Four scooper planes are making the rounds when they can. They take the length of Redfish Lake as they scoop 1,600 gallons in a minute’s time. They fly in formation, making a quick turnaround.

“We are asking people up there to stay close to the shore and out of the way because they’ve been a great asset to us to put out the fire,” said Filbert.

The Blaine County Sheriff issued a SET evacuation for Galena Lodge on Thursday, meaning residents there should be ready to go at a moment’s notice, because of the erratic fire behavior in the Salmon River headwaters area.

Firefighters plan to surround the lodge with hoses. They’re doing the same for the Pole Creek Guard Station and Camp Perkins where they are removing trees around the camp and laying hundreds of thousands of feet for sprinklers to raise the moisture and humidity level. Even if firefighters have to leave one of those areas for their safety, they will still be able to pump water into those areas.

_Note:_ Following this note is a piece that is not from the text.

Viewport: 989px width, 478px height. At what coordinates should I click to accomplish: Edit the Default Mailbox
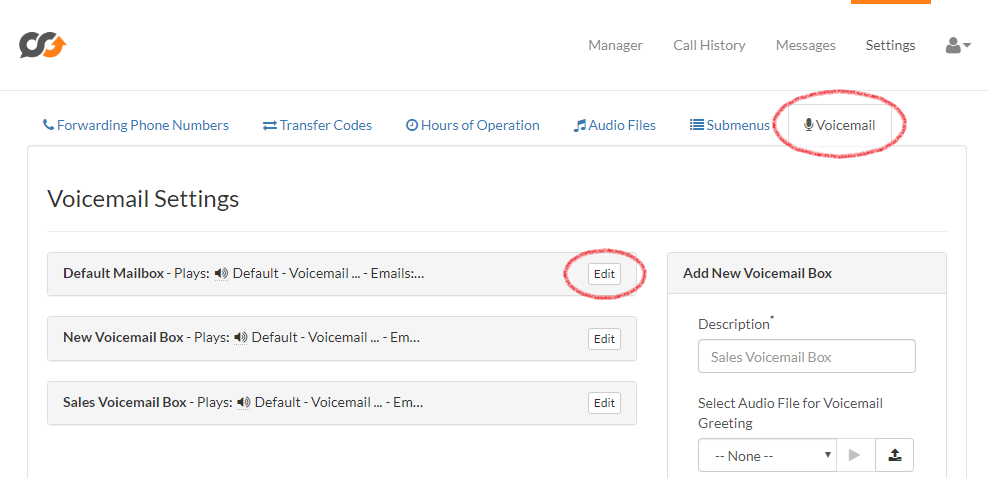pos(604,274)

Blaine County Sheriff officers also spent Saturday, warning cabin owners as far south as Easley that they should be ready to go if the fire heads up the steep, timber-covered slopes at Galena Summit.

All Forest Service roads in the Galena area are closed now, but the Prairie Creek and Baker Creek areas remain open for hikers, bikers and horsemen.

The highway is currently open but that can change at any minutes to protect firefighters should the smoke get too thick to see firetrucks driving on it or should the fire jump the highway. Those who have cabins in the Smiley Creek area or other nearby areas are asked to stay away because it could compromise the work firefighters are doing.

“We’re asking a little more patience from those who have cabins in the area,” said Adell.

Filbert announced that Stage 1 fire restrictions go into effect today—Sunday, Sept. 11—for the Sawtooth National Forest in Blaine, Camas and portions of Custer, Elmore and Boise counties. That means no campfires except for those in designated campgrounds with metal fire rings.

The decision to implement such restrictions is the subject of review from about mid-summer on, she said, and is based on fuel moisture. Campfires are allowed in campgrounds where campground hosts can make sure someone doesn’t abandon a still-burning fire.

An investigation is being done on the 50-by-50-foot Cherry Creek Fire that was found Friday near the Pioneer Cemetery near Galena Lodge. It is believed to be human caused.

 Firefighters see favorable conditions moving forward including lighter winds, lower temperatures and rain that could begin as early as Monday night.

With a challenging week of weather behind her, Filbert is looking forward to that.

“Any moisture would be welcome,” she said.